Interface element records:
━━━━━━
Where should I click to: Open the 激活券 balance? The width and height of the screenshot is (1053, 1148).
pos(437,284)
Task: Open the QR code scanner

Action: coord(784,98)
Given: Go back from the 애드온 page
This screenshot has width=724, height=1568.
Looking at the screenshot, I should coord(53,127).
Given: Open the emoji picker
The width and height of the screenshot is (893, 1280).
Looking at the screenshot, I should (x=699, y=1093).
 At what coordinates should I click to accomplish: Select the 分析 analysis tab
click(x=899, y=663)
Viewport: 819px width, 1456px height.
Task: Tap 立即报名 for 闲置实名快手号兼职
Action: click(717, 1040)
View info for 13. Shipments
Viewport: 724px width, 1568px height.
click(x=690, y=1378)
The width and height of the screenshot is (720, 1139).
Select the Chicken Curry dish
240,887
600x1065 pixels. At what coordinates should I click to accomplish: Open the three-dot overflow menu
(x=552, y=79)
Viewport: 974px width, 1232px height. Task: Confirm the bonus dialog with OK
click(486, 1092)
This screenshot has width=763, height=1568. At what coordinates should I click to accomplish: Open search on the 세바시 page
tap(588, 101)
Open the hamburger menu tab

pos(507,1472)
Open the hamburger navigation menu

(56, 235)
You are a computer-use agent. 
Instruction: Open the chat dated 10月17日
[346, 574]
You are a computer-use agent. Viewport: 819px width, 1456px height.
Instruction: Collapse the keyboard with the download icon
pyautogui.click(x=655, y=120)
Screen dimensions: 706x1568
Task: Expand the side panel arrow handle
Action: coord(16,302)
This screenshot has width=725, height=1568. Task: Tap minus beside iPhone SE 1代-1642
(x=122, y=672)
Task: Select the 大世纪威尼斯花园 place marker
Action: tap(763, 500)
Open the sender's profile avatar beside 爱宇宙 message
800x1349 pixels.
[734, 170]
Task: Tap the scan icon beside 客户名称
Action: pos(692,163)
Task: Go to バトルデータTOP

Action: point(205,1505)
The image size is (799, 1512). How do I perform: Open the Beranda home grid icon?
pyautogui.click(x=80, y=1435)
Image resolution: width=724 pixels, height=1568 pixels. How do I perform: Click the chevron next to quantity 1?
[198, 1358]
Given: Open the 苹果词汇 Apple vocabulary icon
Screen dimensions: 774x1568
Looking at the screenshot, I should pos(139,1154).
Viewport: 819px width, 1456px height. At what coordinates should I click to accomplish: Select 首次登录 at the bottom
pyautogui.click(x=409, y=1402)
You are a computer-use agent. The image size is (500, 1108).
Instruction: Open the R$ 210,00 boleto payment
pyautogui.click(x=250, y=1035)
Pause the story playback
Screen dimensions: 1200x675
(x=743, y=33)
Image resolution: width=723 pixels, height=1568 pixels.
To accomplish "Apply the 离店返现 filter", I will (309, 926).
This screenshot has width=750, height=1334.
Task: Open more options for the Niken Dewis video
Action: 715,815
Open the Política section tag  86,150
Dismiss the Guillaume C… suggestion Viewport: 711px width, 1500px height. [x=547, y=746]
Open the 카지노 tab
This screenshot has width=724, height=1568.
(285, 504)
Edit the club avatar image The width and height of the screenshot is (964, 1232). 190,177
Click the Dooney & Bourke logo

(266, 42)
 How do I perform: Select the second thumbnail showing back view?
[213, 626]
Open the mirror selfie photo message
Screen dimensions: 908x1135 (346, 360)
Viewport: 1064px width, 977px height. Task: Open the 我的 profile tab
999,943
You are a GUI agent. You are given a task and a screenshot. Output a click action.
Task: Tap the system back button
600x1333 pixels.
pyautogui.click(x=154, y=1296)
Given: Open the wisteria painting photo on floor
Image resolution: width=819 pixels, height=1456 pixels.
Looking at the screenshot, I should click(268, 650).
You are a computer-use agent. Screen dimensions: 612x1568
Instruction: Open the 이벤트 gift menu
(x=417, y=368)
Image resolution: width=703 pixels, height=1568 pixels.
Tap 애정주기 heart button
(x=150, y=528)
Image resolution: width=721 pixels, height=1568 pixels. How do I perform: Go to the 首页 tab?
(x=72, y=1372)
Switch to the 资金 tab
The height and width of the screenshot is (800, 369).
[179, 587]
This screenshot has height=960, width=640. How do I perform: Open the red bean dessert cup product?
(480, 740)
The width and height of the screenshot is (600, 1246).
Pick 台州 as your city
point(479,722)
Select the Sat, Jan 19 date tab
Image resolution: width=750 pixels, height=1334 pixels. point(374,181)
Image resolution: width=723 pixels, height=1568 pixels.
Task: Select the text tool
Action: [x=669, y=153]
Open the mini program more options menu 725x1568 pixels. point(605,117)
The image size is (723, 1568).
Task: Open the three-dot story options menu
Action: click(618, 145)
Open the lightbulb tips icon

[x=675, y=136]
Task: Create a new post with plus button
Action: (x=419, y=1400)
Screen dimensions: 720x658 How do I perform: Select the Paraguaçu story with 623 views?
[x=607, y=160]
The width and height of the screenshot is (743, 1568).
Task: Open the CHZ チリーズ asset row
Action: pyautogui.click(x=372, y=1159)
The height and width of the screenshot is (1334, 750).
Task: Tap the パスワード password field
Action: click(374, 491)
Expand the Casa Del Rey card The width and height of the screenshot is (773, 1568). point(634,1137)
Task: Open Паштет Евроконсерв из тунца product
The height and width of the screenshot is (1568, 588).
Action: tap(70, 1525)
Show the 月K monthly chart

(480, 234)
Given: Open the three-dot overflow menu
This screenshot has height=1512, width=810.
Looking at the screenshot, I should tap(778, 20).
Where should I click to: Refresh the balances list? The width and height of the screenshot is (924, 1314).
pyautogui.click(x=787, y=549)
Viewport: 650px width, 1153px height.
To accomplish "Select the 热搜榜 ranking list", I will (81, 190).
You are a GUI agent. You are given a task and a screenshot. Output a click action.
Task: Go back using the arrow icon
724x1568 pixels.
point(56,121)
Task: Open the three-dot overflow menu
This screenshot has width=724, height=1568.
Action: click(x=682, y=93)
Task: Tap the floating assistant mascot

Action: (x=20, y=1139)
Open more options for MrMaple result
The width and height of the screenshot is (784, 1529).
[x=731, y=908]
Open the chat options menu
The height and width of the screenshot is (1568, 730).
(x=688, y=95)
━━━━━━
DESCRIPTION OF THE TASK:
Copy the stretch of the material from the line containing "View info for 13. Shipments" through the line containing "Action: pos(692,163)", both included, reproducing each line without any change.

THE SOLUTION:
View info for 13. Shipments
Viewport: 724px width, 1568px height.
click(x=690, y=1378)
The width and height of the screenshot is (720, 1139).
Select the Chicken Curry dish
240,887
600x1065 pixels. At what coordinates should I click to accomplish: Open the three-dot overflow menu
(x=552, y=79)
Viewport: 974px width, 1232px height. Task: Confirm the bonus dialog with OK
click(486, 1092)
This screenshot has width=763, height=1568. At what coordinates should I click to accomplish: Open search on the 세바시 page
tap(588, 101)
Open the hamburger menu tab

pos(507,1472)
Open the hamburger navigation menu

(56, 235)
You are a computer-use agent. 
Instruction: Open the chat dated 10月17日
[346, 574]
You are a computer-use agent. Viewport: 819px width, 1456px height.
Instruction: Collapse the keyboard with the download icon
pyautogui.click(x=655, y=120)
Screen dimensions: 706x1568
Task: Expand the side panel arrow handle
Action: coord(16,302)
This screenshot has width=725, height=1568. Task: Tap minus beside iPhone SE 1代-1642
(x=122, y=672)
Task: Select the 大世纪威尼斯花园 place marker
Action: tap(763, 500)
Open the sender's profile avatar beside 爱宇宙 message
800x1349 pixels.
[734, 170]
Task: Tap the scan icon beside 客户名称
Action: pos(692,163)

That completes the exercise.